■ Your instructions
Please give the data again exactly, with no line dropped.

■ Material for this exercise
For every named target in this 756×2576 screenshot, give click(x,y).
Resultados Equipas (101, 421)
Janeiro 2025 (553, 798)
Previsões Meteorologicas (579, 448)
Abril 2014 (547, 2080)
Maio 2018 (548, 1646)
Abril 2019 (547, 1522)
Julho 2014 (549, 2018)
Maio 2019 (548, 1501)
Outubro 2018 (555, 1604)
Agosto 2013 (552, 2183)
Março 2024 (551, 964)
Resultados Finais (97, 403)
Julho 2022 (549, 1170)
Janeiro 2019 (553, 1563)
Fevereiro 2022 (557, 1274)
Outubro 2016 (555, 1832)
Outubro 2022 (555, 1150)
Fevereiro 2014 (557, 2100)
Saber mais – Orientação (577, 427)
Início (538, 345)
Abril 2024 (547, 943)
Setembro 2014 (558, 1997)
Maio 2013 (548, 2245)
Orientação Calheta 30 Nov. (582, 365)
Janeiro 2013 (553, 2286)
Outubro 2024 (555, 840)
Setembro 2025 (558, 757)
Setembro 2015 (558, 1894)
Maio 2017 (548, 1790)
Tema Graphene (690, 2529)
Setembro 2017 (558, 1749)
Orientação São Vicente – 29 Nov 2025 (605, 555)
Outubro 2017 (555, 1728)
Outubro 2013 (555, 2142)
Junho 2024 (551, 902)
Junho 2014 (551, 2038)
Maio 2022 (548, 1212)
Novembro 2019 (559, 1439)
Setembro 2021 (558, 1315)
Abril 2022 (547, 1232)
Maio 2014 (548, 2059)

■ Written solution
For every named target in this 756×2576 screenshot, give click(x,y).
Resultados Equipas (101, 421)
Janeiro 2025 (553, 798)
Previsões Meteorologicas (579, 448)
Abril 2014 (547, 2080)
Maio 2018 (548, 1646)
Abril 2019 (547, 1522)
Julho 2014 (549, 2018)
Maio 2019 (548, 1501)
Outubro 2018 (555, 1604)
Agosto 2013 (552, 2183)
Março 2024 (551, 964)
Resultados Finais (97, 403)
Julho 2022 (549, 1170)
Janeiro 2019 (553, 1563)
Fevereiro 2022 (557, 1274)
Outubro 2016 (555, 1832)
Outubro 2022 (555, 1150)
Fevereiro 2014 (557, 2100)
Saber mais – Orientação (577, 427)
Início (538, 345)
Abril 2024 (547, 943)
Setembro 2014 (558, 1997)
Maio 2013 (548, 2245)
Orientação Calheta 30 Nov. (582, 365)
Janeiro 2013 (553, 2286)
Outubro 2024 (555, 840)
Setembro 2025 (558, 757)
Setembro 2015 (558, 1894)
Maio 2017 (548, 1790)
Tema Graphene (690, 2529)
Setembro 2017 (558, 1749)
Orientação São Vicente – 29 Nov 2025 (605, 555)
Outubro 2017 (555, 1728)
Outubro 2013 (555, 2142)
Junho 2024 (551, 902)
Junho 2014 (551, 2038)
Maio 2022 (548, 1212)
Novembro 2019 (559, 1439)
Setembro 2021 (558, 1315)
Abril 2022 (547, 1232)
Maio 2014 (548, 2059)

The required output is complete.